For anyone who has begun to find the health care battle in Congress tiresome, another interesting legislative push is beginning to heat up: financial regulation. Since late October I have been commenting on the two proposals out of the House and Senate. Today, the New York Times has a really fascinating article about what's going on behind the scenes, particularly in the Senate Banking Committee. While revealing, I don't know that I find the underlying theme too surprising.
The Times article explains that Senator Christopher Dodd's (D-CT) bill is having a great deal of trouble. The initial draft had zero Republican support and even some Democrats on the Senate Banking Committee against it. It may have faced a quick, sudden death -- even before being seriously considered. As a result, Dodd decided he needed to take swift action try to save the bill, so he broke it up into sections and assigned those sections to various bipartisan committee members groups to revise and compromise.
Meanwhile, Barney Frank's (D-MA) House bill is doing quite well. They've completed the markup process, adding a number of amendments that addressed some of the bill's weaknesses. Frank expects the House Financial Services Committee to vote on the bill as early as today, and broader House debate to begin this month. He even thinks the House could pass the legislation before the winter recess.
Really, this result is not shocking. First of all, as I asserted after reviewing both proposals, Dodd's bill is far more ambitious. Some of the regulatory measures he suggests go further than Frank's version. Dodd also crams more into his bill than Frank.
The Senate's version running into more trouble might also be expected because, well, it's the Senate's version. If you've been following other legislative battles this year, then you know that it's a lot harder to pass legislation in the Senate than the House. The Senate is what's holding up the health care bill, for example. There are a fair number of relatively moderate Democrats in the Senate who will have trouble with some financial regulatory proposals.
I think that Dodd's struggles even within his own party in the Senate underscore the difficulty that lies ahead for financial regulation. Even though Dodd's proposal was more ambitious than Frank's, they weren't vastly different.

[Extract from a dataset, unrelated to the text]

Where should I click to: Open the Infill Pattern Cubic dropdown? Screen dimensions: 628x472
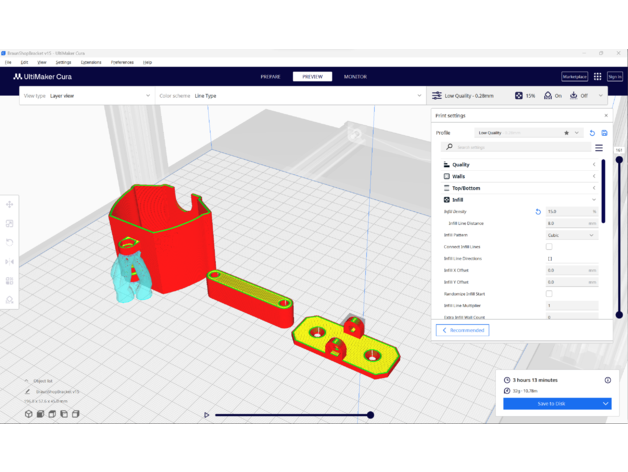coord(571,235)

Many of the suggestions were nearly identical, and the underlying themes were certainly the same. Yet, Dodd's bill was almost dead-on-arrival in committee.

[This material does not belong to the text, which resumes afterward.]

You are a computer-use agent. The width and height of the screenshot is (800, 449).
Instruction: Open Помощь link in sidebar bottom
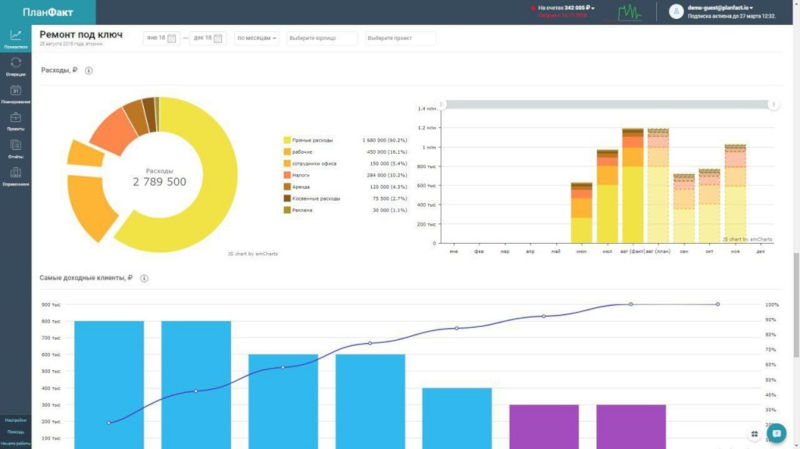[15, 431]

This makes me wonder if even the milder House version can pass in the Senate. I think it will get through the House smoothly enough, but that's the easy part. To get the Senate on board, I worry that Frank might have to water down even his less ambitious bill to the point that many worthwhile provisions are weakened or eliminated.
I don't think there's much chance that the legislation will fail altogether. There's broad public support for some financial regulation in response to last year's crisis. I just worry that whatever ends up passing won't prevent the kind of problems that caused the crisis and resulted in the bailouts.
What's likely to survive? Certainly some systemic risk regulatory authority -- probably given to the Fed. I hope that the non-bank resolution authority makes it into whatever legislation passes. But I suspect some of the bank regulator consolidation could get kicked out. It wouldn't surprise me if the proposed Consumer Financial Protection Agency was also pushed aside. I really worry that break-up authority for firms that cannot be neatly resolved if bankrupt will also be too controversial for the Senate.
Whatever passes both houses certainly will not do so this year. It could be nearly spring by the time the President signs the bill. That will make real reform even more challenging: time is the enemy as the financial crisis becomes more and more distant in Congress' rear-view mirror.